日本でも、昔から日本中に生息し、人々に馴染みの深かったトキが滅んで行きました。学名のニッポニア・ニッポンをいう名前を残して。
その美しい羽をとるための捕獲と、田んぼにまかれた農薬により、次々と死んでいきました。
最後の一羽の「キンちゃん」に関するお話は、いくつも書かれました。本書は、キンちゃんと宇治金太郎さんの心の交流を描いた作品で、たくさんのメッセージを含んだ本です。読者自身が、それぞれに投げかけられたメッセージを受け止めることです。
キンちゃんと呼ばれるのは、金太郎さんの名前に由来します。
ある日、田んぼで発見されたたった一羽のトキの子どもがキンちゃんでした。保護センターは、このトキを捕獲しようと試みましたが、うまくいきません。そこで、宇治金太郎さんに依頼をします。金太郎さんは、毎日同じ時間に、同じ服装で、キンちゃんのいる田んぼに出かけていきました。今まで、人間によって痛めつけられてきたトキの心を開くのは困難なことでした。でも、あきらめずに続けた行為により、キンちゃんは、金太郎さんには心を開き、金太郎さんの手から餌のドジョウを食べるようになります。やがては、金太郎さんに甘え、ひざの上で昼寝をするまでになりました。
金太郎さんの思いとは別に、保護センターでは捕獲の催促を執拗に金太郎さんに続けます。

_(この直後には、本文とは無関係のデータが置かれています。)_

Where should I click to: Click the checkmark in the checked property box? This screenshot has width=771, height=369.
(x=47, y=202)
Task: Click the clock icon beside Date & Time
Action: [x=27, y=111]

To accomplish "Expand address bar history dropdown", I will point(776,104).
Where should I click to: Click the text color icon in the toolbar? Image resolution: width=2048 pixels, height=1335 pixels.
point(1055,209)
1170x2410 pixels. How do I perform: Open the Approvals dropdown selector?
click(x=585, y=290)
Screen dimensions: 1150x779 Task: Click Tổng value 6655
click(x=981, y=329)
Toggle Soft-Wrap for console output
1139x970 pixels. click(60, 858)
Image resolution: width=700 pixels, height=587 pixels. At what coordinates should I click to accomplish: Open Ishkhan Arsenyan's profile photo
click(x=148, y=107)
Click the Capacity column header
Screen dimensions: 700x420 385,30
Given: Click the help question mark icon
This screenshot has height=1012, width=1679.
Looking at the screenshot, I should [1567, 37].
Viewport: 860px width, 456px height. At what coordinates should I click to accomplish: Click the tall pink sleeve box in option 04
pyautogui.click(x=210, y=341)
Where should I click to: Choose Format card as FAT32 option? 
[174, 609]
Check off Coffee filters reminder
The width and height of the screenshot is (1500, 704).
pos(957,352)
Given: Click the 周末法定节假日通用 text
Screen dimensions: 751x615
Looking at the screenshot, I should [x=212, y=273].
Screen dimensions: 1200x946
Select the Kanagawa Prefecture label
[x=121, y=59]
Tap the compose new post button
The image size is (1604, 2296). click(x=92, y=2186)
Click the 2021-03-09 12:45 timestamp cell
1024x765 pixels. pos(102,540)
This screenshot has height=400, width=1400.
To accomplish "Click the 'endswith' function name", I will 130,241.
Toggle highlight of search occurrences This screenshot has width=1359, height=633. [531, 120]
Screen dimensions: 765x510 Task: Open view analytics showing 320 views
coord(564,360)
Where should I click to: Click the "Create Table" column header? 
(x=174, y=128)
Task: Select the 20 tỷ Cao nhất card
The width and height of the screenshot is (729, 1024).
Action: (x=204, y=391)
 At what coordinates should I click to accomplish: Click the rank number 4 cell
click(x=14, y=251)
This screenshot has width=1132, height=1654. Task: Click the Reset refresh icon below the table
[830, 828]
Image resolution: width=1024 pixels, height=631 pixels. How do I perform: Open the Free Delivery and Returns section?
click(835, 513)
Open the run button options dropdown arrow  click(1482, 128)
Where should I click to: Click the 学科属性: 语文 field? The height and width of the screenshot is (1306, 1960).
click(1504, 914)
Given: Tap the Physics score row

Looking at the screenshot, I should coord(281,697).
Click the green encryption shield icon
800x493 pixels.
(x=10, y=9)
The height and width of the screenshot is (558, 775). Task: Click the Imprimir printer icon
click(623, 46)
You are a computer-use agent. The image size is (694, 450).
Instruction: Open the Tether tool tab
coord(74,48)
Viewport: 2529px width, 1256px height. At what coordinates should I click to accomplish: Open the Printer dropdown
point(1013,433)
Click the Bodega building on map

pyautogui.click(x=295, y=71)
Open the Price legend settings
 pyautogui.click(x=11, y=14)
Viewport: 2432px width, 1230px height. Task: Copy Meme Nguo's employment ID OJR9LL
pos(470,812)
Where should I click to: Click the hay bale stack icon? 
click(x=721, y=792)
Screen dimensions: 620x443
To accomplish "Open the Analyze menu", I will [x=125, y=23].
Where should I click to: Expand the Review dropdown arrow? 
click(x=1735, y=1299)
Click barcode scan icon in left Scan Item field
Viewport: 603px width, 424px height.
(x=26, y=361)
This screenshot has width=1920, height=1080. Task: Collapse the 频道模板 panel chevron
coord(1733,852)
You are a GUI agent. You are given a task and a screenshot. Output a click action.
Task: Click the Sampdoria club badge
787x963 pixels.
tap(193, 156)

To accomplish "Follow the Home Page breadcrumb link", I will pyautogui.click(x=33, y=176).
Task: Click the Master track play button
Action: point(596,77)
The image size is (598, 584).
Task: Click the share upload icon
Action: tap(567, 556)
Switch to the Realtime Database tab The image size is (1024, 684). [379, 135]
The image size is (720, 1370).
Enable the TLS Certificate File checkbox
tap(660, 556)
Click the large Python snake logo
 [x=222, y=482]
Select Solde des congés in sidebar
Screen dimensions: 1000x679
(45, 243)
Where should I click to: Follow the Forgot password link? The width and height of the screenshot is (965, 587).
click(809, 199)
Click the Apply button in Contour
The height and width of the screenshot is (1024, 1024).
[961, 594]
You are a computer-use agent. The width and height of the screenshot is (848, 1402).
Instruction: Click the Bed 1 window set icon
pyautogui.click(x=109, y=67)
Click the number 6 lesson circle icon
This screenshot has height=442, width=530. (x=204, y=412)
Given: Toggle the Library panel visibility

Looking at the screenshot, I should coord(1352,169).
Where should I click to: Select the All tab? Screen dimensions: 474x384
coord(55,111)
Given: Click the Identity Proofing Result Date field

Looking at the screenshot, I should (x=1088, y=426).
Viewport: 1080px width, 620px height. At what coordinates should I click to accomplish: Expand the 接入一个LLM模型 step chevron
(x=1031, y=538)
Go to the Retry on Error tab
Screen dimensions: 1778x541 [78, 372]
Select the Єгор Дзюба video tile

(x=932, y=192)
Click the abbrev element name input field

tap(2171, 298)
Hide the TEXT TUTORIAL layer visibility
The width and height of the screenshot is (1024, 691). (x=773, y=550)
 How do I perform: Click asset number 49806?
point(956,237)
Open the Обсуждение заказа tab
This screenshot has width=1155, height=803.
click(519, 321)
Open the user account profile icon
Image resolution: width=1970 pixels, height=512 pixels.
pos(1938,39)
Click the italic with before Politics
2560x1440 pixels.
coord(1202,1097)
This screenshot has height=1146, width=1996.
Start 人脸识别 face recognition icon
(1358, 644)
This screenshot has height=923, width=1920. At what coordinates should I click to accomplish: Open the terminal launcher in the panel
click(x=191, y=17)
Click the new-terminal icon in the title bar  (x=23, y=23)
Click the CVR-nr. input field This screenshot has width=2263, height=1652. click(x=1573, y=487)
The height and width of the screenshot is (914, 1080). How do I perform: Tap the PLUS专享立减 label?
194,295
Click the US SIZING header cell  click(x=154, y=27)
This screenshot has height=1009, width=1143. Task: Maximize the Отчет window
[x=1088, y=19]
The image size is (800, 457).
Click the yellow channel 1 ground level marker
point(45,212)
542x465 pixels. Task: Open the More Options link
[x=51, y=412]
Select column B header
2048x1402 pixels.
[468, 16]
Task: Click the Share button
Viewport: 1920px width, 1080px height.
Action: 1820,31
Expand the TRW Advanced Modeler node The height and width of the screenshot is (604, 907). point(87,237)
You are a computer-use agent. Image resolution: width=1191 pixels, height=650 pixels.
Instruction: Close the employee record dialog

金太郎さんは、捕獲をいつも明日へと先送りしていました。
そのうちにも、センターによる網を使った捕獲作戦が何度も行われ、キンちゃんは、ついには、金太郎さんが読んでも姿を見せなくなりました。
餌の少ない冬場、吹雪の中を金太郎さんのキンちゃんを呼ぶ声がする日が続きました。
ついに姿を現したキンちゃんは、金太郎さんの腕の中で、幸せそうに抱きしめられました。でも、今度は、キンちゃんを捕まえてセンターに渡さなければなりませんでした。心の中で、何度も詫びながら、キンちゃんをずっと抱きしめるだけでした。涙がぼろぼろ流れます。いつもと違う様子に、キンちゃんの悲しい声が田んぼ中に響き渡りました。
ケージの中で暮らすようになって、「キンちゃん」という名前が付けられたのです。
金太郎さんは、キンちゃんのために毎日神社へお参りに出かけました。
やがて金太郎さんも亡くなり、キンちゃんも、人間でいえば100歳となりました。その間に、保護されていたトキたちも次々に死んでいきました。
2001年10月10日午前6時29分。日本最後のトキ「キンちゃん」は金太郎さんのいる場所に飛び立ちました。
それまでケージの中で眠っていたキンちゃんが、突然飛び立ち、ケージの扉に衝突したのでした。何を夢見て、どこへ向かって飛翔したのでしょうか。